Plastic Review (Doug Wagner, Daniel Hillyard)


Edwyn and Virginia are in love. But, after stopping at a backwater town run by a ruthless businessman, disaster strikes when Virginia is captured and held hostage so that Edwyn is forced to do terrible things to get her back safe. Except, what no-one in this town realises until it’s too late, is that Edwyn is a former government spook-gone-rogue with mad skills - who is also completely mad. And he’ll stop at nothing to get back the love of his life. Also, Virginia is a plastic sex doll…


I quite liked Doug Wagner and Daniel Hillyard’s very dark and weird revenge story with a twist, Plastic. Broadly this is your average revenge story where the guy picks off the bad guys one by one, but it’s done well so I was never bored by it. It’s extremely graphic and violent so if blood and gore’s not your thing, be warned.

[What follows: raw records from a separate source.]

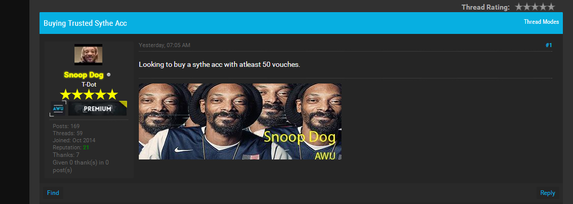Viewport: 573px width, 204px height.
Task: Choose the fourth thread rating star
Action: click(x=543, y=7)
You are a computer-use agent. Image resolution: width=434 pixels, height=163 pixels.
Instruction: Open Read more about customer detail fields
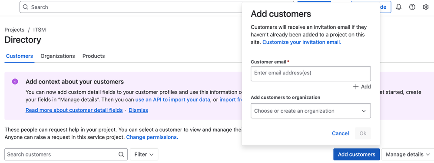click(x=74, y=110)
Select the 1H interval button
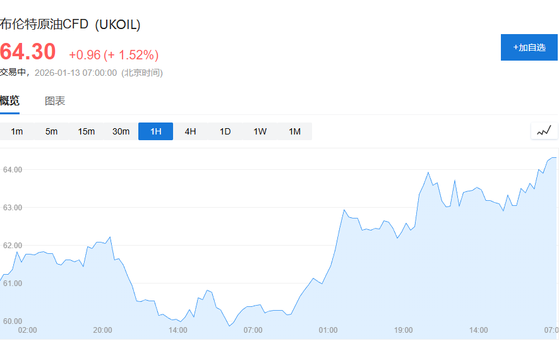 pos(155,131)
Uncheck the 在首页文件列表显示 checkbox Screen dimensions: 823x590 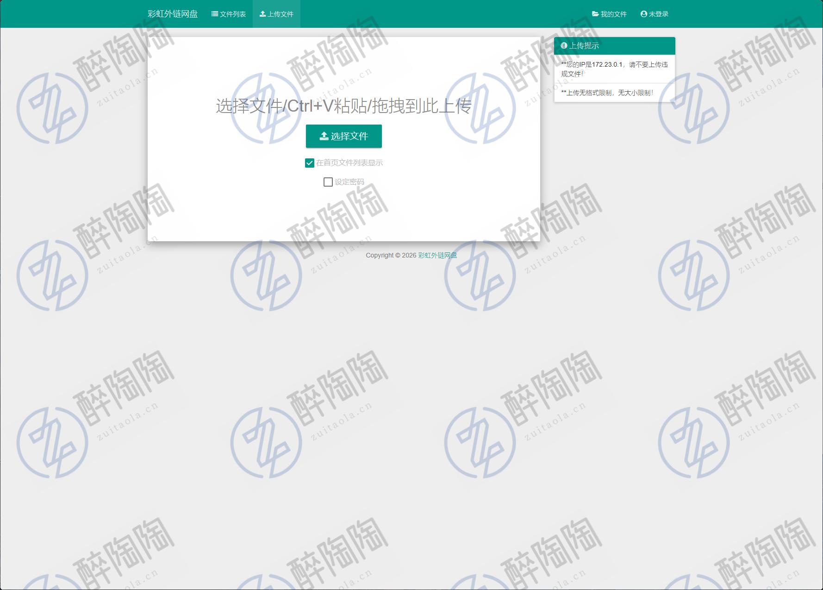tap(310, 163)
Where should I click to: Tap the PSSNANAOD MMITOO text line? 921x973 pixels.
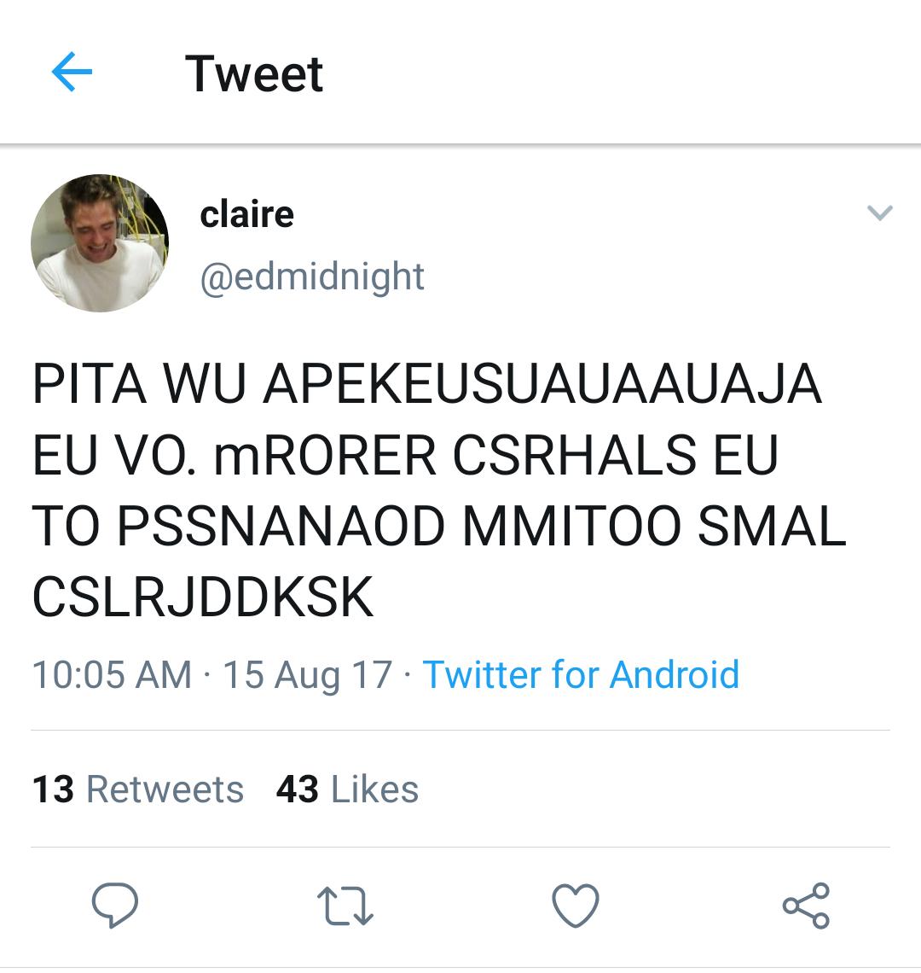click(399, 527)
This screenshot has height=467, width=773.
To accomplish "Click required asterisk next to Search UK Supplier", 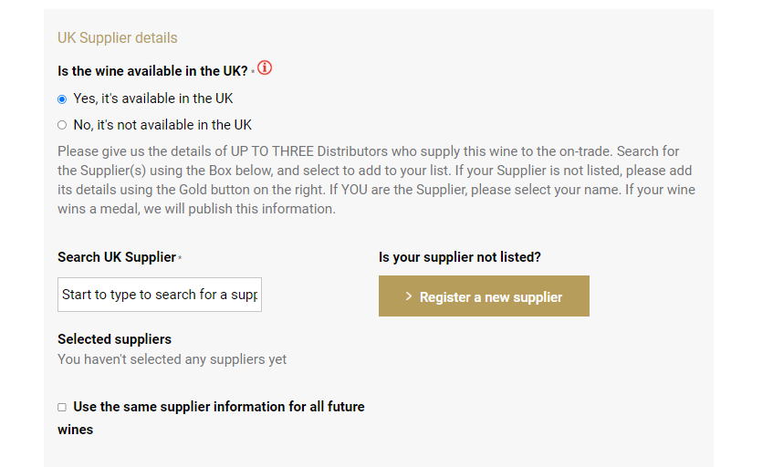I will (180, 257).

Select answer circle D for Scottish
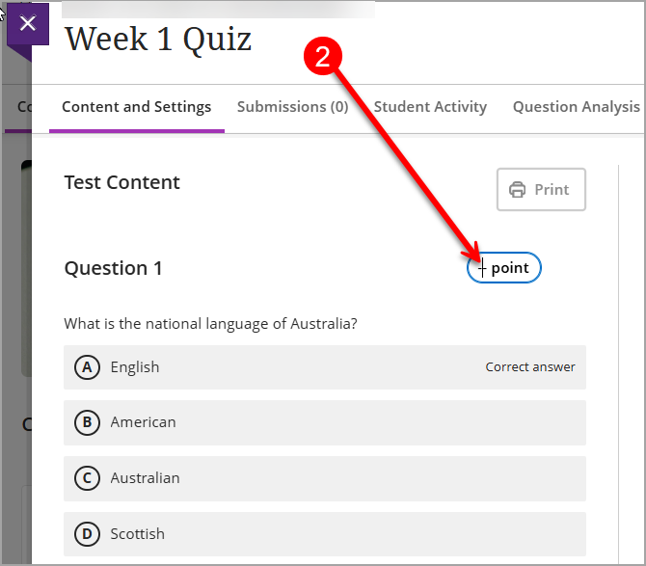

Edwyn is an interesting dude. He’s got a thing for plastic, he’s got a mysterious past, he talks to his invisible mom, and he drives around with a corpse in the passenger seat. At times he’s quite sweet and vulnerable, like he is with the teenage hitchhiker, and other times he’s a straight up animalistic serial killer!

What I was hoping for, and we didn’t get, was an explanation/flashback scene showing us why Edwyn was the way he was. He’s a former spook - but what happened? How did he go mad, why hasn't the agency stopped him, why is he obsessed with plastic and stale donuts? If there was more detail on his past, this would’ve been a much better book.

Edwyn is the only compelling character though. The boss character is your generic evil businessman character while the deputy character was cartoonishly evil. Wagner writes Edwyn in the same way that most main characters in revenge stories are written: unstoppable. So the story develops and ends predictably. It’s a fun journey though and Daniel Hillyard’s art is very pretty.

While it’s a fairly formulaic and straightforward revenge story that’s underwritten in places (ie. Edwyn’s past), Plastic is still an entertaining read executed effectively with great art and with enough different aspects to it to stand out from other stories from this genre. If you want to read Taken starring Norman Bates, give Plastic a shot!